====== Исходный текст

На таких пиршествах чувствовалась «бывалость» Всеволода Саввича, за свою дореволюционную жизнь обедавшего по ресторанам и за праздничными столами чаще, нежели за семейным. Он, кстати, давно жил на полухолостом положении, разъехавшись с женой. Крепчайшей его привязанностью была старшая дочь Екатерина, не слишком порадовавшая своим замужеством — она вышла за недоучившегося дворянского недоросля, шокировавшего тестя недостатком воспитанности, но зато подарившего ему двух внучек, ходивших, естественно, в любимицах.
Короче узнав Всеволода Саввича, я стал думать, что ровное, снисходительное отношение его к людям коренилось в глубоком скептицизме. Что, в самом деле, ополчаться против людских слабостей и недостатков, если они — принадлежность существ слабых и несовершенных, не заслуживающих, по незначительности своей, гнева и сильных чувств. Тайно и про себя сын крупнейшего знатока искусств, сам европейски образованный, с университетским дипломом математика, талантливый дилетант и тонкий ценитель музыки, Всеволод Саввич Мамонтов был, несомненно, снобом, презиравшим неучей, разгильдяев и невоспитанность.
Петра Ивановича знал весь город. Через него я познакомился с рядом лиц, принадлежавших преимущественно вчерашнему дню. Была у него почетной гостьей Варвара Дмитриевна Шемарина. Ореол миллионов ее отца не мог не импонировать Петру Ивановичу. Любопытно отметить, что к мужу ее он относился предубежденно, точно его задевал этот хват, подцепивший первую наследницу в городе, некогда проносившуюся по Миллионной мимо зеркальных окон козловского магазина, не удостаивая своим посещением, не только что знакомством, такую мелюзгу, как владелец нескольких прилавков с пастилой и пирожными!.. Но хозяином был Петр Иванович искушенным, безупречным, и несостоявшемуся барону Савкинху умел уделить не менее внимания, чем прочим гостям. Охотно толковал с ним о псовых и английских борзых, которых перевидал множество, так как знал решительно всех охотников губернии.
Несколько позднее, когда месяцы тульской моей жизни отошли в прошлое, следователь, понося и опорачивая моих знакомых, уверял, что Петр Иванович широко ссужал помещиков под твердое обеспечение и хорошие проценты…И кондитерская будто бы лишь прикрывала его ростовщические операции. Но кого не ошельмует и не оболжет ретивый чекист?!
Не одни услады городской жизни — с приятными знакомствами и радушным кровом Козловых — склоняли меня жить по нескольку дней подряд в Туле и оттягивать возвращение в Ясную Поляну. И даже не службы в еще не закрытом городском соборе, непременно посещаемые мною: сельские церкви в уезде были по большей части упразднены или закрыты за отсутствием священников.

============
====== Данные

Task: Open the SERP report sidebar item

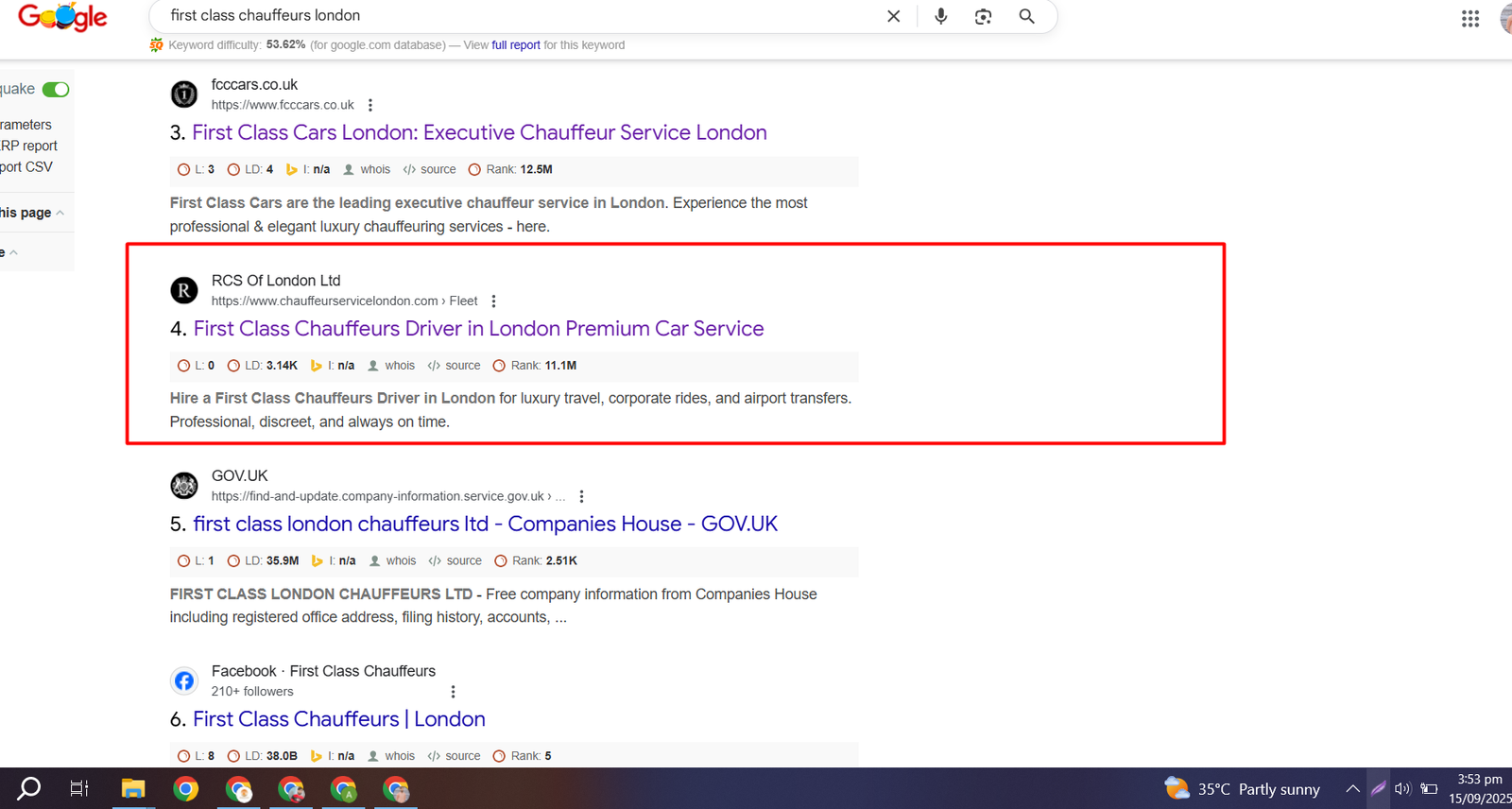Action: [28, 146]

============

- [Задание 1] Проверьте, согласуются ли с исходным текстом утверждения: (а) Всеволод Саввич жил вместе с женой; (б) у Всеволода Саввича был университетский диплом математика; (в) сельские церкви в уезде по большей части оставались открытыми. Для каждого утверждения ответьте «да» или «нет» и дословно приведите решающие слова текста.
- [Задание 2] Продолжите исходный текст, начав сразу после его последнего предложения.
Эти данные взяты из другого источника.

- [Ответ 1]
(а) Нет: «давно жил на полухолостом положении, разъехавшись с женой».
(б) Да: «с университетским дипломом математика».
(в) Нет: «сельские церкви в уезде были по большей части упразднены или закрыты за отсутствием священников».

- [Ответ 2]
В деревнях же творилось жутковатое. Особое положение толстовской вотчины превращало Ясную Поляну в островок с отличным режимом, где ломка и перекройка несколько смягчались и оттягивались благодаря хлопотам Александры Львовны, подчас заступавшейся за своих земляков не только перед губернскими властями, но и перед Калининым. Сведения из соседних деревень шли мрачные: затевались крупномасштабные перемены, сулившие крутые меры и расправу едва ли не с большинством сельского населения. Усердствующие волостные и уездные власти энергично и беспощадно зорили не только богатых, но и мало-мальски справных мужиков, одолевших вековые нехватки и скудность после раздела помещичьих земель, — тех, кто оперился, встал на ноги и наконец-то, ценой каторжных трудов, нагнал к себе на двор скотины и наполнил зерном пустовавшие сусеки.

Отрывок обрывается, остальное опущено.